What does this have to do with a progress bar? Well, I’m an old school guy. I like paper books rather than PDF. I spent more than a decade learning in chopstick boards (we all did?). And the first years of your life are spent drawing things. So, I’m one of those that religiously believe that the first step of a task is always either a whiteboard or a blank piece of paper. The great news is that I have the privilege of working in a place where almost every wall is available to write. So, we draw a lot.
In the past months we were “under water” with milestones to hit. Our attention was starting to get scattered. “What needs to go to production when? What does JIRA say?” Argh, this is hard. Hum, drawing boards…

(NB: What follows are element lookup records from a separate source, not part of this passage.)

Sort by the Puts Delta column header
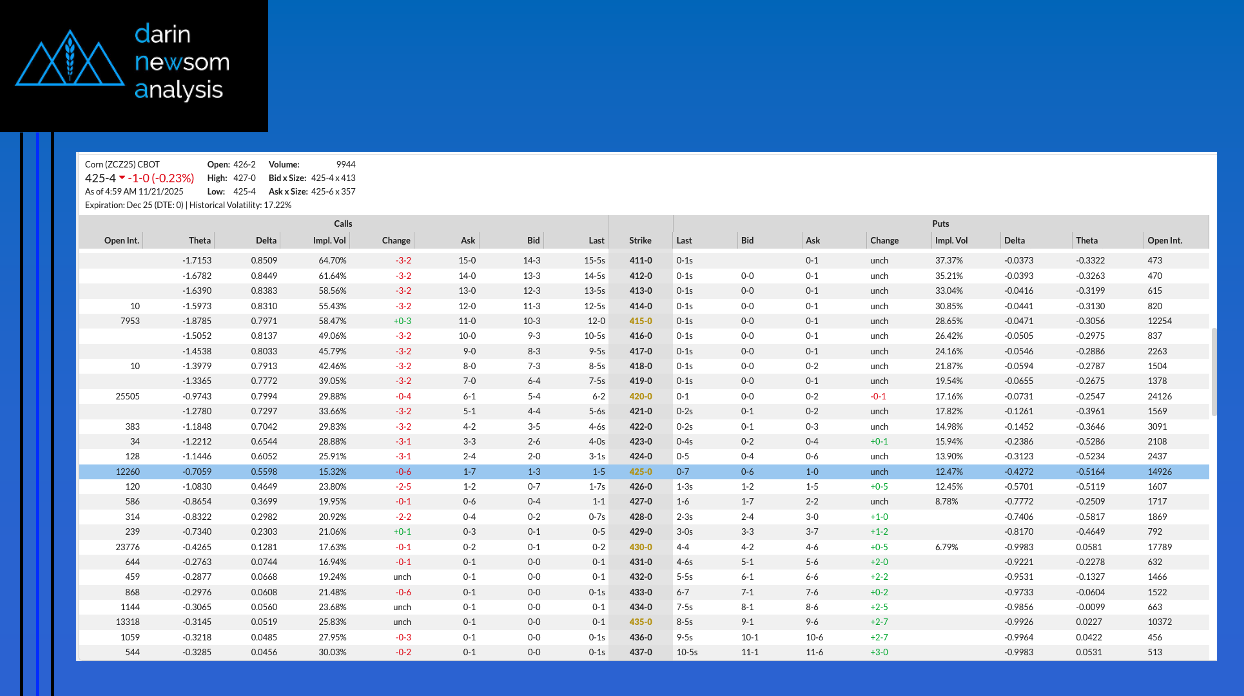The height and width of the screenshot is (696, 1244). click(x=1015, y=240)
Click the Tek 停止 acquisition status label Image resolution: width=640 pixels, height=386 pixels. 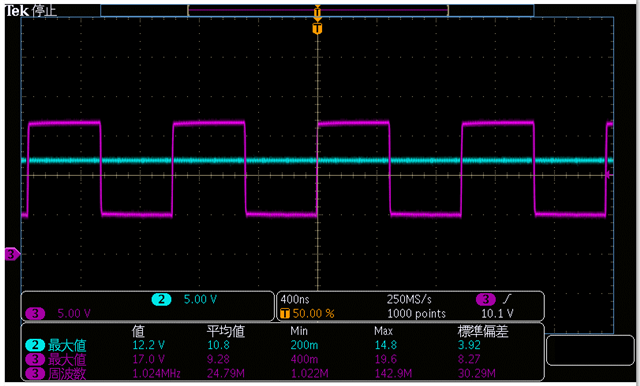31,11
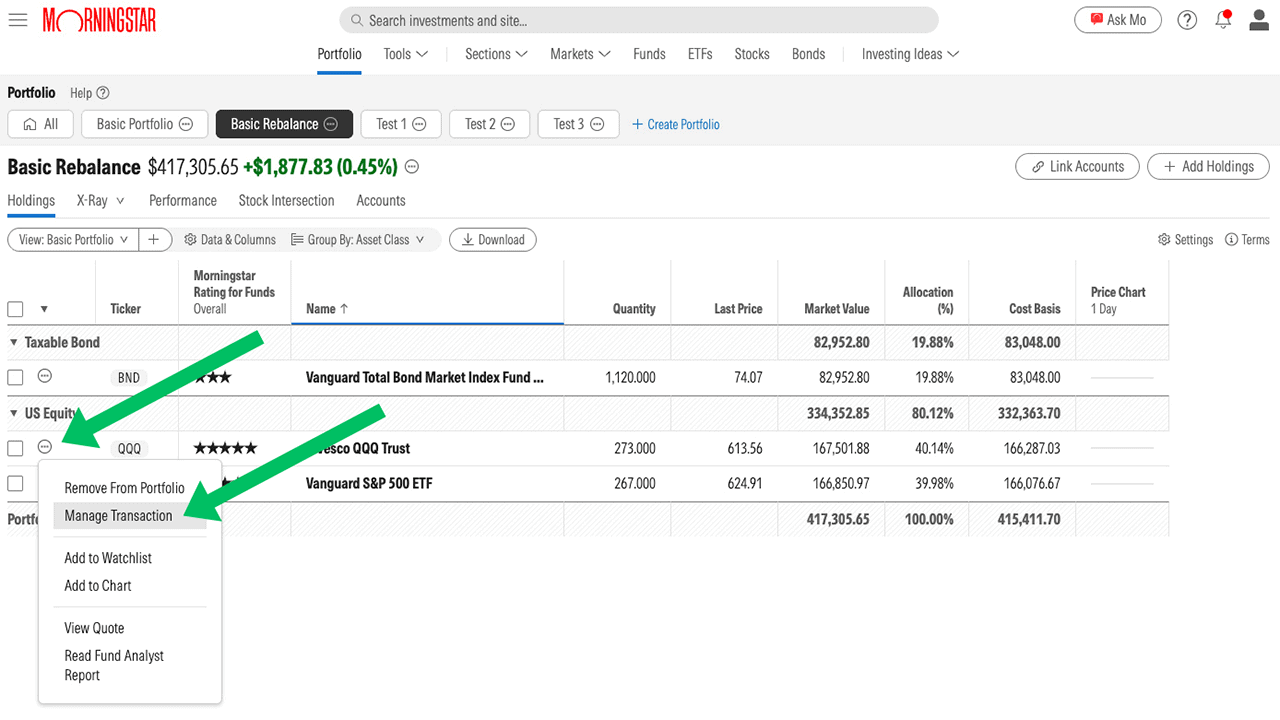This screenshot has width=1280, height=720.
Task: Open the hamburger navigation menu
Action: 18,19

And magic happened. We decided to draw a progress bar on one of the walls next to the team (the little man walking the progress bar is actually a funny remark to a contest, “Right Price”). A small thing that made a huge difference. Everyone sees it when they arrive. Everyone knows when they leave. Everyone understands the weight of it. Everyone is focused on our progress. When someone comes to our team with a feature request we can quickly give visibility of “can or can’t do”. We even get creative around it.
So, the wall behind me is now a huge handmade progress bar that we updated everyday. It’s a small detail but for me makes a huge difference.